YOUR INSTRUCTIONS
In the records below, find the line containing "Click the knob" and print it and every line after it exactly, through the end. Skip pictures.

MATERIAL TO PROCESS
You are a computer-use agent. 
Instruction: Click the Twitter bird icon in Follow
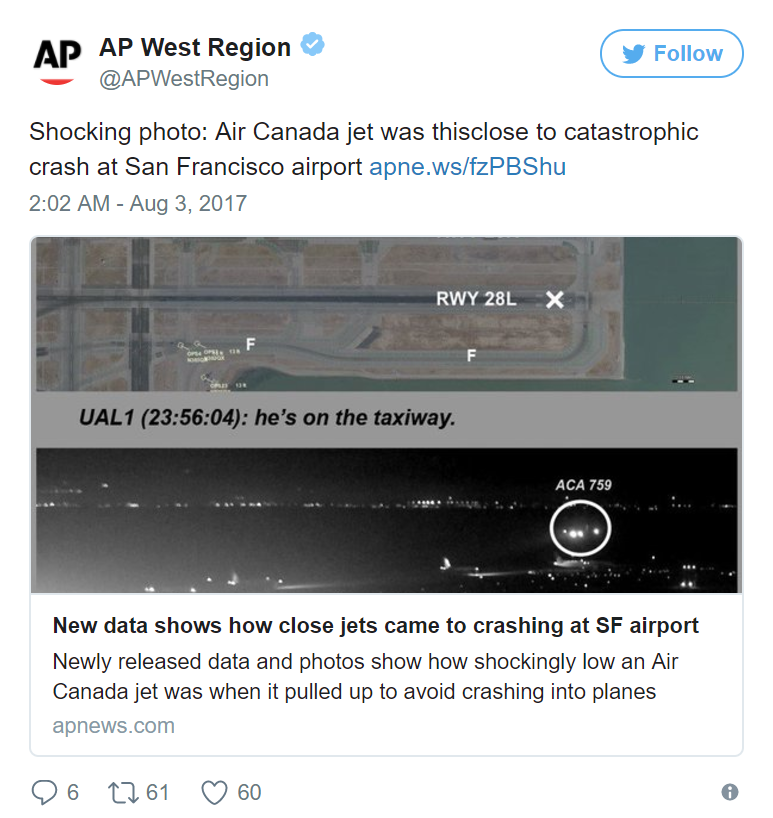[x=634, y=54]
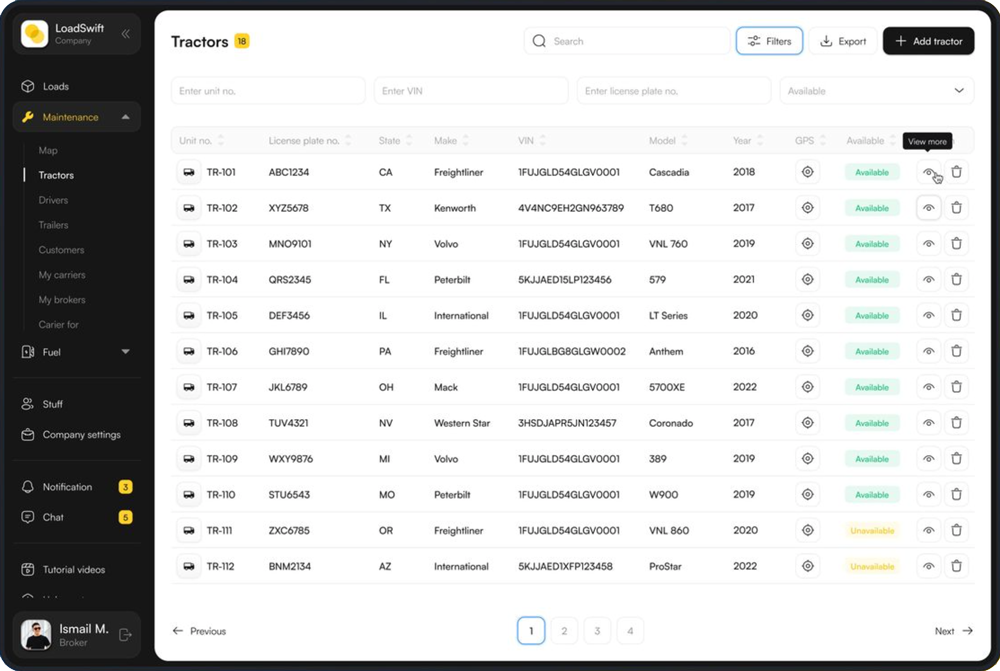The height and width of the screenshot is (671, 1000).
Task: View more details for TR-102
Action: tap(928, 208)
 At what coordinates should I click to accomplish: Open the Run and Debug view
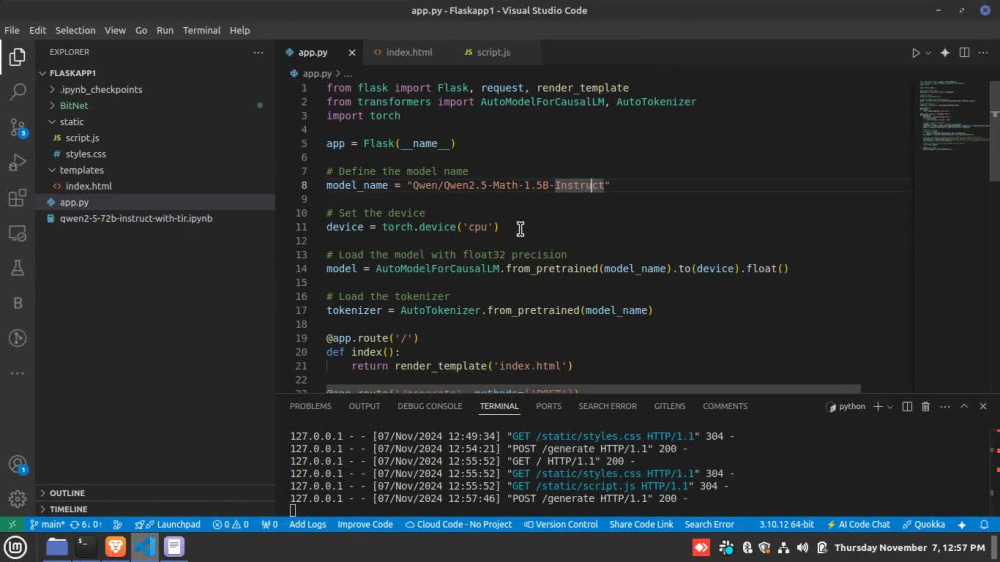[x=17, y=162]
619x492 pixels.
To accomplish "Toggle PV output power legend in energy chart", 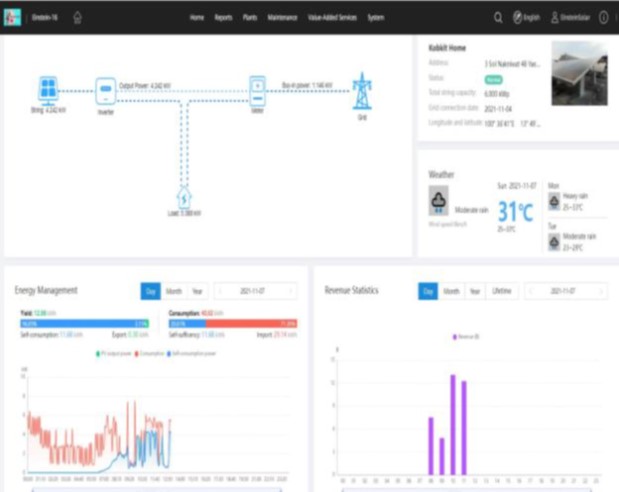I will 115,354.
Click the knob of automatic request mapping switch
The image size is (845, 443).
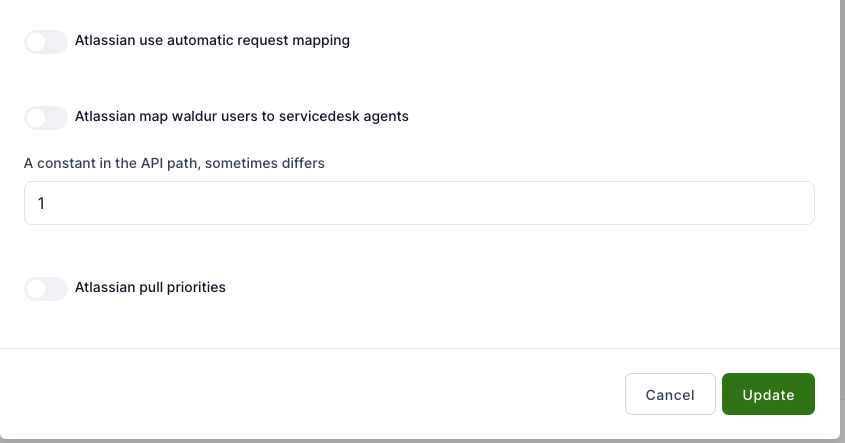coord(37,42)
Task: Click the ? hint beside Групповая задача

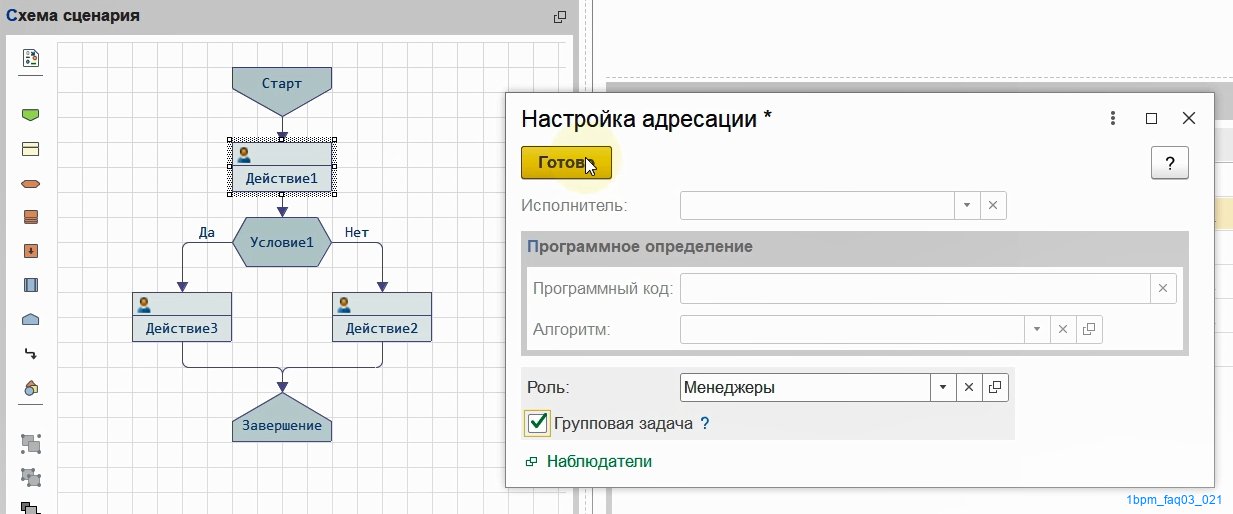Action: (x=705, y=424)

TASK ANSWER
Click the knob of automatic request mapping switch
The image size is (845, 443).
coord(37,42)
Task: Click the ? hint beside Групповая задача

Action: (x=705, y=424)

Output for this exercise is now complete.